Gen Tumwine was God-given in advancing the liberation war, he said, including the war’s first bullet that he released out of fear during a less-than-successful February 6, 1981 attack on Kabamba barracks to get guns from government armoury.
Five months later, on November 1, 1981, Milton Obote II government soldiers ambushed NRA fighters in Bukomero. Tumwine was shot and he lost an eye, and undercover doctors at Mulago National Referral Hospital, including the current Head of State House Health Monitoring Unit, Dr Warren Naamara, smuggled and treated him and took him back to the bush.
“Tumwine was a resilient man. Because he was injured badly at Bukomero, but healed and came back and continued with the liberation struggle,” the President said, according to a statement issued by State House.
“God used Tumwine to start the war, but not to go very far, because we failed to get guns and after four years, we went back and got the guns,” Gen Museveni said of the 1985 New Year operation in Masindi commanded by his brother, Gen Salim Saleh, in which the rebels captured 760 guns.
But there was a Tumwine hand in the success. He had been posted to Masindi during the reorganisation of the command and structure of NRA. In Masindi, Tumwine knew many contacts, among them Col Kaka Bagyenda, the immediate past domestic spymaster, who enlisted a compound cleaner inside the barracks to conduct surveillance and reconnaissance for the rebels.
“This was God who did this actually. God used Tumwine to fire the first bullet … So, I am here to give this little testimony on Gen Tumwine, dying at 68. He was still young, but had achieved a lot. I am very happy to hear that he died a satisfied man,” he said.
Four of the deceased’s children, among them Cynthia Tumwine and Daudi Tumwine, paid glowing tribute to their father whom they described as tough, loving, generous, patriotic, teacher, and a patriotic Ugandan who served as patron of many associations and clubs.
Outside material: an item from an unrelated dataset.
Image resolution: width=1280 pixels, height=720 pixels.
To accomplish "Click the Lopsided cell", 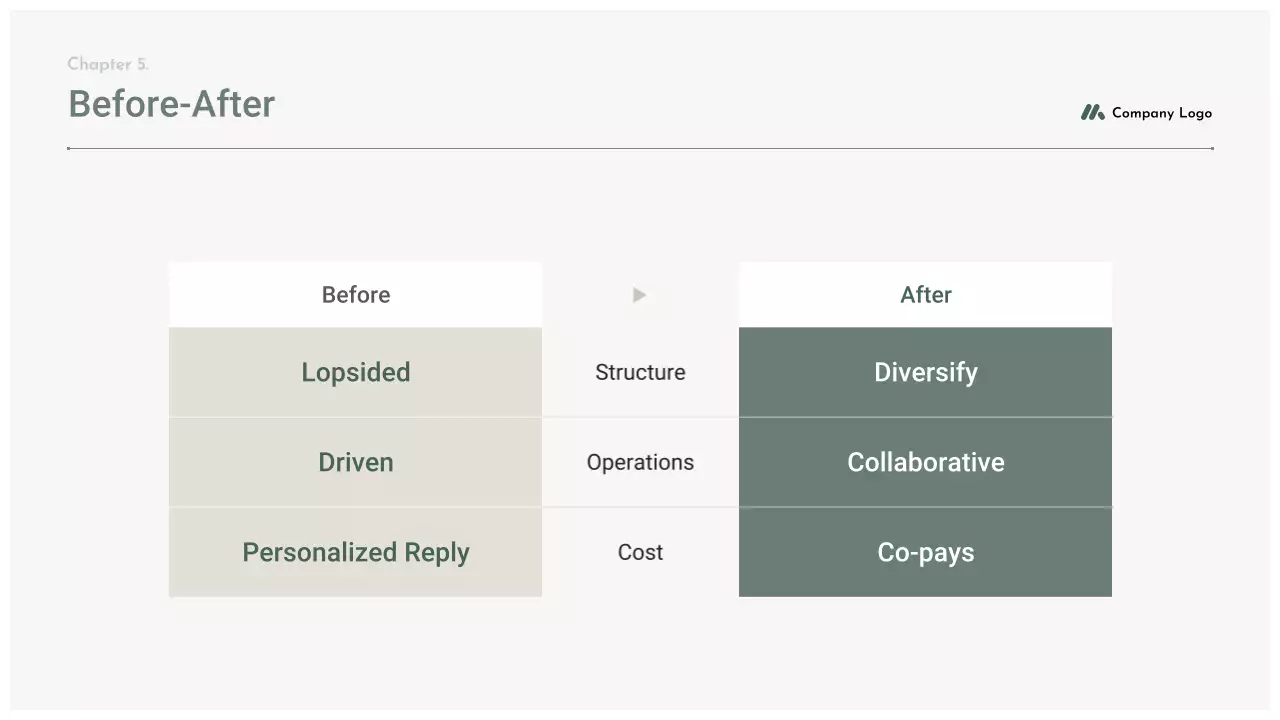I will [x=356, y=372].
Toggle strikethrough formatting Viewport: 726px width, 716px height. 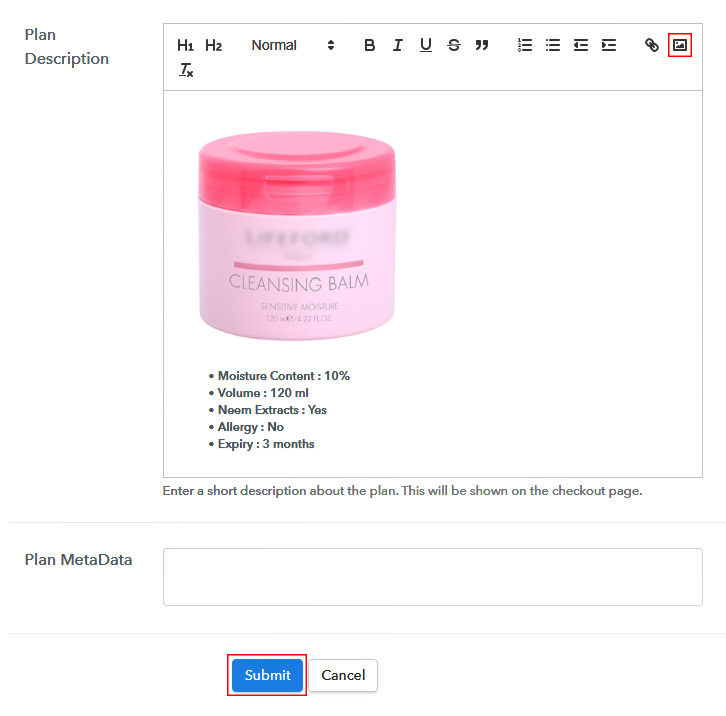click(x=454, y=45)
Gen Tumwine, they said, was pragmatic and humorous too. For instance, one day, Tumwine and wife Jolly were headed out for a wedding, but somehow he delayed upstairs. After a wait, Jolly fell asleep on a seat in the sitting room.
When the husband spotted her, he instead picked a pencil and paper and sketched the wife’s image, sending those present into bouts of laughter. The picture remained a wall hang for years. He also encouraged his children to do all that he did – business, dancing, singing, attending state functions – and more.
Just before President Museveni eulogised Gen Tumwine, he asked the mourners at Kololo to stand up and observe a minute of silence in honour of former Cooperatives minister in Milton Obote II government and Uganda Peoples Congress party member Yona Kanyomozi, who died suddenly at Nakasero Hospital on Sunday.
The body of Tumwine, who is due to be buried today, landed in Kazo District aboard a UPDF helicopter to an emotional meltdown by both the young and old.